→ **Set task 1**
In the mailing-list thread, which header file does the error message report as missing?
→ **Set task 2**
From the mailing-list thread, return everything from "In file included" down to "with the information.".

→ **Excerpted passage**

- - -

2011-01-09 Thread Mick
On 9 January 2011 01:18, Daniel D Jones ddjo...@riddlemaster.org wrote:
 On Saturday, January 08, 2011 17:36:48 Mick wrote:

 However, I can't emerge some packages from it like gcc or subversion ...

 Looks to me like this is your issue:

 In file included from /usr/include/stdio.h:28,
                 from conftest.c:10:
 /usr/include/features.h:347:25: error: sys/cdefs.h: No such file or directory

 Do you have /usr/include/sys/cdefs.h on your system?  If the file isn't there,
 I'd copy it over and verify that all the other files which should be there are
 present.

 If the file is there, then gcc likely isn't looking in the right location for
 include files.  I'm not sure off the top of my head where that's configured on
 Gentoo.  On my system, there's no environmental variables set, so it's
 probably done by some other means.  I'm sure that if that's your issue,
 someone here will chime in with the information.

Yes, you're right!

# ls -la /usr/include/sys/
total 40
drwxr-xr-x   2 root root48 Nov 13 09:28 .
drwxr-xr-x 320 root root 40712 Jan  8 20:30 ..

Why is this empty?!!

Something to do with tar breakage?  I tried this with different
options, the last one being tar xvf (just in case the half broken tar
sparse files option is not fixed yet) and still these files are
missing ...  O_O

Why wouldn't these files have transferred over?  What else might be
missing?  Very confused ...

- - -

→ **Collected material**
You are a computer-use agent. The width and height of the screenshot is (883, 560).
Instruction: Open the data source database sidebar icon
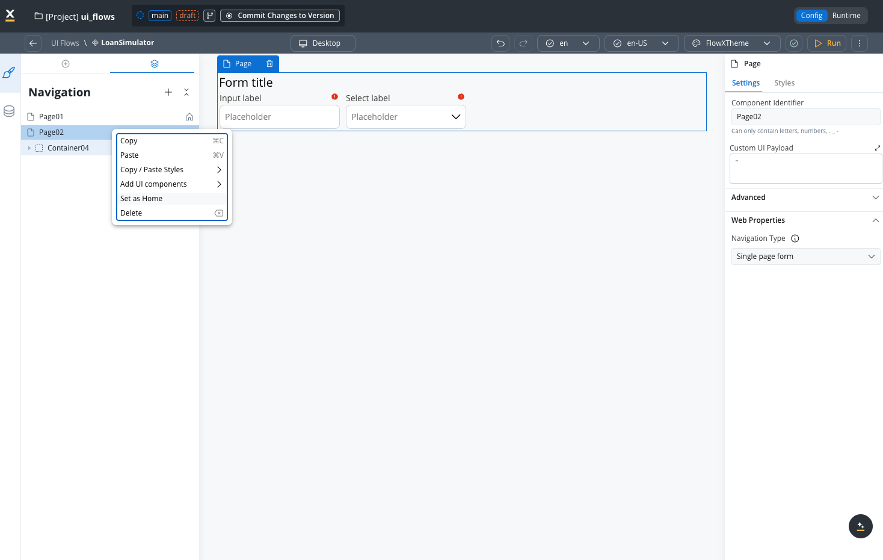[x=9, y=111]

- - -

→ **Complete answer 1**
sys/cdefs.h

→ **Complete answer 2**
In file included from /usr/include/stdio.h:28,
                 from conftest.c:10:
 /usr/include/features.h:347:25: error: sys/cdefs.h: No such file or directory

 Do you have /usr/include/sys/cdefs.h on your system?  If the file isn't there,
 I'd copy it over and verify that all the other files which should be there are
 present.

 If the file is there, then gcc likely isn't looking in the right location for
 include files.  I'm not sure off the top of my head where that's configured on
 Gentoo.  On my system, there's no environmental variables set, so it's
 probably done by some other means.  I'm sure that if that's your issue,
 someone here will chime in with the information.